This lecture was delivered by Professor Scott Veitch (The University of Hong Kong) and was organised and chaired by Dr Maks Del Mar (Queen Mary)
‘The figure of a bond binding the person obligated … haunts much of legal thought’, wrote HLA Hart. This lecture is about that haunting. It seeks to trace lineages and contemporary presences of this spectral figure, a figure that remains, despite Hart’s provocation, under-examined in jurisprudential writings. To do this, it is necessary to consider the multiple settings in which the ‘figure of a bond’ that binds people – and people to things, ideas and institutions – appears. If this figure was for a long time central to religion and politics, and was taken up as a key theme in sociology and anthropology, examining its mutations, underpinnings, and hybrid operations in the juridical realm invites a re-assessment of the predominance that rights have gained in today’s legal and political imaginary.
But Hart was only partly right. For what also haunts much of legal thought, as it likewise haunts those other forms of practice and enquiry, is another figure, its close relation perhaps, but really its opposite, its double: the figure of the unbound person. The idea of a lack of ‘a bond binding the person’ marks in many ways the resolve and limit of regulatory activity, whether in religion, politics, morality or law. Addressing this double theme, this lecture takes its inspiration from sociological jurisprudence to explore what can be seen differently when starting from the perspective of what might aptly be called an ‘obligations critique’.
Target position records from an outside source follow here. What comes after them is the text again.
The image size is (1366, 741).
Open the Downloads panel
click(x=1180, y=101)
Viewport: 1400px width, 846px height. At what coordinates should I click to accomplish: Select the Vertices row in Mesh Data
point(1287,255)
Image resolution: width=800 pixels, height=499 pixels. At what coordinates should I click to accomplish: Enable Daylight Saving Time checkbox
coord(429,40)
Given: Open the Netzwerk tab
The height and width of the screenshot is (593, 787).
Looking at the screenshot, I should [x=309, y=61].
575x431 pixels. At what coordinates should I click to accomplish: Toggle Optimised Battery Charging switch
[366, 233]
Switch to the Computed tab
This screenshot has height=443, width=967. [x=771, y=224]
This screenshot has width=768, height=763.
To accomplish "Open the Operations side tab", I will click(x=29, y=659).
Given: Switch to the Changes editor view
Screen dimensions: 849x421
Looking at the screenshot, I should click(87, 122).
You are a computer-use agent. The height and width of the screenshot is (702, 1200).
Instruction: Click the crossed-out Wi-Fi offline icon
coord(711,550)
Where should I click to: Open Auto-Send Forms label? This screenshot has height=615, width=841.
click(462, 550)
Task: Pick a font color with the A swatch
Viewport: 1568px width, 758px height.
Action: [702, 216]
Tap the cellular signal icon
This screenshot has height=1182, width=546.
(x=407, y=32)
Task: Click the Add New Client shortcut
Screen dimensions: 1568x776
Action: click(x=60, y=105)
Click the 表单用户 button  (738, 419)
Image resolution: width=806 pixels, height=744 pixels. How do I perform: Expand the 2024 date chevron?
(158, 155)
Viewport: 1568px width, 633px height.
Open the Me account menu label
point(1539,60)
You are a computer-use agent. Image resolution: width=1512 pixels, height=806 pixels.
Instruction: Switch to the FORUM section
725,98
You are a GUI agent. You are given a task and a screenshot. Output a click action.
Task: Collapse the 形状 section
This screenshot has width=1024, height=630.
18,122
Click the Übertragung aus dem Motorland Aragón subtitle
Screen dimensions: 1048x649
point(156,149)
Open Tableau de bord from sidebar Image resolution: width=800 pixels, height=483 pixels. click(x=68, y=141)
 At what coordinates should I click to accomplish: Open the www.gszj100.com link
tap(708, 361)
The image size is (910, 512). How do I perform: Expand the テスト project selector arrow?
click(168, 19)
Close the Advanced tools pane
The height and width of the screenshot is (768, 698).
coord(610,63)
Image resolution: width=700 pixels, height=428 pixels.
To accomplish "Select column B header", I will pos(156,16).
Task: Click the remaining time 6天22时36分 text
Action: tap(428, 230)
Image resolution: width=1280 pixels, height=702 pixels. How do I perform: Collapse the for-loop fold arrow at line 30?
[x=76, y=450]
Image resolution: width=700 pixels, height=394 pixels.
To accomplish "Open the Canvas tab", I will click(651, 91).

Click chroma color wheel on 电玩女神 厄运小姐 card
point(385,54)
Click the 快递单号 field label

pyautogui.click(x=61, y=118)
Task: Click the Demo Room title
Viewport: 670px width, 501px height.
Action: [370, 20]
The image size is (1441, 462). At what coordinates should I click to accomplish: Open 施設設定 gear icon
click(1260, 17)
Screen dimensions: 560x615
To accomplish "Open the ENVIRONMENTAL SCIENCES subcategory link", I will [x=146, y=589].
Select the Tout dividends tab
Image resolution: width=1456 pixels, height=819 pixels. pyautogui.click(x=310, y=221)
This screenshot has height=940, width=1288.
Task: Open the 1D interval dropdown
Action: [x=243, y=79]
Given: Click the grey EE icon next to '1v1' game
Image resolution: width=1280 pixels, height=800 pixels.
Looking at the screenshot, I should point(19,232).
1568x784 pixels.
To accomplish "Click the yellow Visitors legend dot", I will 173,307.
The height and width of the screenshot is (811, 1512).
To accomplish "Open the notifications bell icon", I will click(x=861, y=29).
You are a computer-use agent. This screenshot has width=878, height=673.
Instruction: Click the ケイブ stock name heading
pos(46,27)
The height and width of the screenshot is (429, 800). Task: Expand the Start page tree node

Scott Veitch is the Paul KC Chung Professor in Jurisprudence at the University of Hong Kong. Before that, he was Professor of Jurisprudence at the University of Glasgow. His published work includes Moral Conflict and Legal Reasoning, Law and Irresponsibility, Jurisprudence: Themes and Concepts (3rd edition with E Christodoulidis and M Goldoni), and the recent collection (co-edited with D Matthews), Law, Obligation, Community.